◆ WRITTEN INSTRUCTION
Return the records word for word, beginning at the line that has "Identify the location of 'Info'." and stopping after the line that has "(698, 328).".

◆ DATA PROVIDED
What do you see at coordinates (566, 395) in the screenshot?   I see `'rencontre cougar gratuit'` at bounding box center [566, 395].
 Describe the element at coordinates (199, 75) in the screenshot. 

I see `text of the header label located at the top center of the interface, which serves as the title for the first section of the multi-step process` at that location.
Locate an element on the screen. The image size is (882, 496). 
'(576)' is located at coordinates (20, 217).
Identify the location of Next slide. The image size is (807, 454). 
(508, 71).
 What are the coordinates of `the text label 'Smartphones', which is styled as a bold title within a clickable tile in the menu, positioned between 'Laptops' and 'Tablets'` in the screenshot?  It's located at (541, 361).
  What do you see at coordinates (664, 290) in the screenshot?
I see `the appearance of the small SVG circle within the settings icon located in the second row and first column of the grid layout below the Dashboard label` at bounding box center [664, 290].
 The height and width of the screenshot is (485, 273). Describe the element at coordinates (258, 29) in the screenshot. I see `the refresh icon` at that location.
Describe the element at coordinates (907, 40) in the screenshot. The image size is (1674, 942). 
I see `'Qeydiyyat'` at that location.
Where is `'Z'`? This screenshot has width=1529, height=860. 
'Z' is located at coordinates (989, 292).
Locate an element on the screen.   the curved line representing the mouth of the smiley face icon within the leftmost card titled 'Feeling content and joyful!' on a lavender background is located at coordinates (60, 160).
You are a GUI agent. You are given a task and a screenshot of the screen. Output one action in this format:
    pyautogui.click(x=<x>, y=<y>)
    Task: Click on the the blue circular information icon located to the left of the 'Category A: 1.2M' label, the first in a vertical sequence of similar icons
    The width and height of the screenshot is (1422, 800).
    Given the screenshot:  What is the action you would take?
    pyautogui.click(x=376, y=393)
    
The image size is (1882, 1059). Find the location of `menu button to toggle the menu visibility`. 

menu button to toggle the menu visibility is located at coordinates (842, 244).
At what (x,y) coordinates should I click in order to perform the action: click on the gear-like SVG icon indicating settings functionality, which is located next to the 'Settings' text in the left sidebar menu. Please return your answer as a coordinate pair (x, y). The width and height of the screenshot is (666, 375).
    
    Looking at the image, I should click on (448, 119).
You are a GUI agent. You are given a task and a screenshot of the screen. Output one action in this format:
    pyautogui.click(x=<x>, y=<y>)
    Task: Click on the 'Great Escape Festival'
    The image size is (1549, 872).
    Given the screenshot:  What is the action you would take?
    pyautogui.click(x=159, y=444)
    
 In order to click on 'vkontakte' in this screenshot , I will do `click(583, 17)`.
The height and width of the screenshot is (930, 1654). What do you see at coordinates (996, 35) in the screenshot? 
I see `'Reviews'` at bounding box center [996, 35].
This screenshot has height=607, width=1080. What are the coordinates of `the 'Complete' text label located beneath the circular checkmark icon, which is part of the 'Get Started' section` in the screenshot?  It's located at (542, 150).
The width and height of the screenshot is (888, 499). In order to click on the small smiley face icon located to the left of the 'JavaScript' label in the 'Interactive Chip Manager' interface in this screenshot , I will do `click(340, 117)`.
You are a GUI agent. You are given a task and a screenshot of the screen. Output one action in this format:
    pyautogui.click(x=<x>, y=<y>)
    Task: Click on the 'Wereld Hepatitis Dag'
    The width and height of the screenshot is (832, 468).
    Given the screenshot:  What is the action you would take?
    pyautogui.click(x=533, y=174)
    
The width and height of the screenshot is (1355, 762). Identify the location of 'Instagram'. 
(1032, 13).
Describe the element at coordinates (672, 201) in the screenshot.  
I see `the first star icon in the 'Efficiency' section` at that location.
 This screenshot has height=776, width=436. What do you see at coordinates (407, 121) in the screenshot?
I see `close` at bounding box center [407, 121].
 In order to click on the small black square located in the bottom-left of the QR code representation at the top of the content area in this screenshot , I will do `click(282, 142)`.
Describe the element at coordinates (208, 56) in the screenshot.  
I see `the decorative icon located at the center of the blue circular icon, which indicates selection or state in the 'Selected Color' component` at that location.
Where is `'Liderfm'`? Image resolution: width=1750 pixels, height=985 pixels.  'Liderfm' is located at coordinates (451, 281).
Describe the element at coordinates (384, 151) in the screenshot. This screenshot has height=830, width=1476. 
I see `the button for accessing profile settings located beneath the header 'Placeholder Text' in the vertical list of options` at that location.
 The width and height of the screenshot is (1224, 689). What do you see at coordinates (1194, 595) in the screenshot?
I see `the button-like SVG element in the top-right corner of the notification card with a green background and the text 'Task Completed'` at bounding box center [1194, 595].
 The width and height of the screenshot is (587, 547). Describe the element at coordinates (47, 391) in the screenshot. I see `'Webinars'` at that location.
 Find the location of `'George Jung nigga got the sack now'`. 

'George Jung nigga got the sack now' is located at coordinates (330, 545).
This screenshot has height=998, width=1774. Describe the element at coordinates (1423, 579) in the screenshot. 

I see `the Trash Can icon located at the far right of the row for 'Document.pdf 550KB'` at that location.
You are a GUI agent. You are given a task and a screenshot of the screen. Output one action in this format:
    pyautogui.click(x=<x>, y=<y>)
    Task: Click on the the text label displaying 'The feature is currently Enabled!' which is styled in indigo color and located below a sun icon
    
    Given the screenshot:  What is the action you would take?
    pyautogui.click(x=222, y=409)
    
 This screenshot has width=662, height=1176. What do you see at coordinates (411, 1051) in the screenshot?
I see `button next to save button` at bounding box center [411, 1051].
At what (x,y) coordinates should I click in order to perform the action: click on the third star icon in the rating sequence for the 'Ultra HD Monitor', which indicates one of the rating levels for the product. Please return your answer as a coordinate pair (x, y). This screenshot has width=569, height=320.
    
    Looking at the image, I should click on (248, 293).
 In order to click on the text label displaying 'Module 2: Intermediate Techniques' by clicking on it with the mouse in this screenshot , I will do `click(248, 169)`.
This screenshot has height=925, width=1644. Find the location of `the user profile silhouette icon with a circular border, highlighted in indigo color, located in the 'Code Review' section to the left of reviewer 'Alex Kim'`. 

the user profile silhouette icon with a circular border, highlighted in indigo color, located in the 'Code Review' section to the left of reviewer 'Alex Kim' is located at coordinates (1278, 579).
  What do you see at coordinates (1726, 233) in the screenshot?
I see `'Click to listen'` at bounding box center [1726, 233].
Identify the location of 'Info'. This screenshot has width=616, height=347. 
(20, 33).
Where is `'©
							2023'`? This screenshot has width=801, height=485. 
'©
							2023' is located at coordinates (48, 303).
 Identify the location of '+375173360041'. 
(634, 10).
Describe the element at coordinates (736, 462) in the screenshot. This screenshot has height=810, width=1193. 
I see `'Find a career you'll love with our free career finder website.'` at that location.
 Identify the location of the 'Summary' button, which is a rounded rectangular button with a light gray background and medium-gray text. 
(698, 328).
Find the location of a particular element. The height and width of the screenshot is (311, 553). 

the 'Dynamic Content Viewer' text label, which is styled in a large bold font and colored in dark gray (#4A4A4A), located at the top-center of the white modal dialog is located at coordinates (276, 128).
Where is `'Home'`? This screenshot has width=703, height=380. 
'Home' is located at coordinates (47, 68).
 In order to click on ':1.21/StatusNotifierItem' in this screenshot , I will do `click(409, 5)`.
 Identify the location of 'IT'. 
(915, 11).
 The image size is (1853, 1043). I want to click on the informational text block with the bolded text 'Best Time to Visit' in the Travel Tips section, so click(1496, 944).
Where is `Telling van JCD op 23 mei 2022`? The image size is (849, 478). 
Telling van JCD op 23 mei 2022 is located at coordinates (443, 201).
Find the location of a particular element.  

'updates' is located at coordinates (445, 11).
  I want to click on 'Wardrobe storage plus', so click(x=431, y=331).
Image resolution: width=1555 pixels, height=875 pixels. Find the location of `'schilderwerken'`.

◆ COMPLETED TASK
Identify the location of 'Info'. This screenshot has width=616, height=347. 
(20, 33).
Where is `'©
							2023'`? This screenshot has width=801, height=485. 
'©
							2023' is located at coordinates (48, 303).
 Identify the location of '+375173360041'. 
(634, 10).
Describe the element at coordinates (736, 462) in the screenshot. This screenshot has height=810, width=1193. 
I see `'Find a career you'll love with our free career finder website.'` at that location.
 Identify the location of the 'Summary' button, which is a rounded rectangular button with a light gray background and medium-gray text. 
(698, 328).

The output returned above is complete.